QUOTED TEXT:

- - - - -

The current crisis of spiraling gas prices in Europe, coupled with a cold snap in the region, highlights the fact that the transition to green energy in any part of the world is not going to be easy. The high gas prices in Europe also bring to the forefront the complexity involved in transitioning to clean energy sources: that energy is not simply about choosing the right technology, and that transitioning to green energy has economic and geopolitical dimensions that need to be taken into consideration as well.
Gas wars in Europe are very much a part of the larger geostrategic battle being waged by the U.S. using the North Atlantic Treaty Organization (NATO) and Ukraine. The problem the U.S. and the EU have is that shifting the EU’s energy dependence on Russia will have huge costs for the EU, which is being missed in the current standoff between Russia and NATO. A break with Russia at this point over Ukraine will have huge consequences for the EU’s attempt to transition to cleaner energy sources.
The European Union has made its problem of a green transition worse by choosing a completely market-based approach toward gas pricing. The blackouts witnessed by people in Texas in February 2021 as a result of freezing temperatures made it apparent that such market-driven policies fail during vagaries of weather, pushing gas prices to levels where the poor may have to simply turn off their heating. In winter, gas prices tend to skyrocket in the European Union, as they did in 2020 and again in 2021.

- - - - -

COLLECTED MATERIAL:
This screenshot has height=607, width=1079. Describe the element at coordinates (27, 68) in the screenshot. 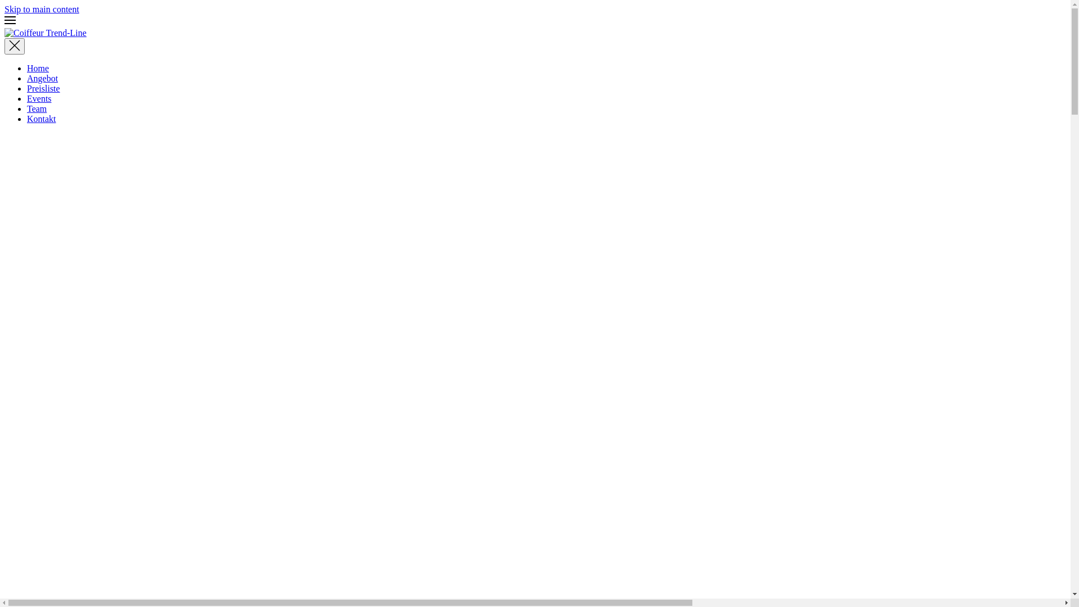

- - - - -

TASKS TO CARRY OUT:
A - Reproduce the passage on European gas prices from "The current crisis" up to and including "consideration as well.".
B - Write the next part of the passage on European gas prices, picking up after its last sentence.

THE RESULTS:
A -
The current crisis of spiraling gas prices in Europe, coupled with a cold snap in the region, highlights the fact that the transition to green energy in any part of the world is not going to be easy. The high gas prices in Europe also bring to the forefront the complexity involved in transitioning to clean energy sources: that energy is not simply about choosing the right technology, and that transitioning to green energy has economic and geopolitical dimensions that need to be taken into consideration as well.

B -
For India and its electricity grid, one lesson from this European experience is clear. Markets do not solve the problem of energy pricing, as they require planning, long-term investments and stability in pricing. The electricity sector will face disastrous consequences if it is handed over to private electricity companies, as is being proposed in India. This is what the move to separate wires from the electricity they carry aims to achieve through Indian Prime Minister Narendra Modi’s government’s proposed amendment to the existing Electricity Act of 2003.
In order to understand the issues related to transitioning toward green energy, it is important to take a closer look at the current gas supply-related issues being faced by the European Union. The EU has chosen gas as its choice of fuel for electricity production, as it goes off coal and nuclear while also investing heavily in wind and solar. The argument advanced in favor of this choice is that gas would provide the EU with a transitional fuel for its low carbon emission path, as gas tends to produce less emissions than coal. It is another matter that gas is at best a short-term solution, as it still emits half as much greenhouse gas as coal.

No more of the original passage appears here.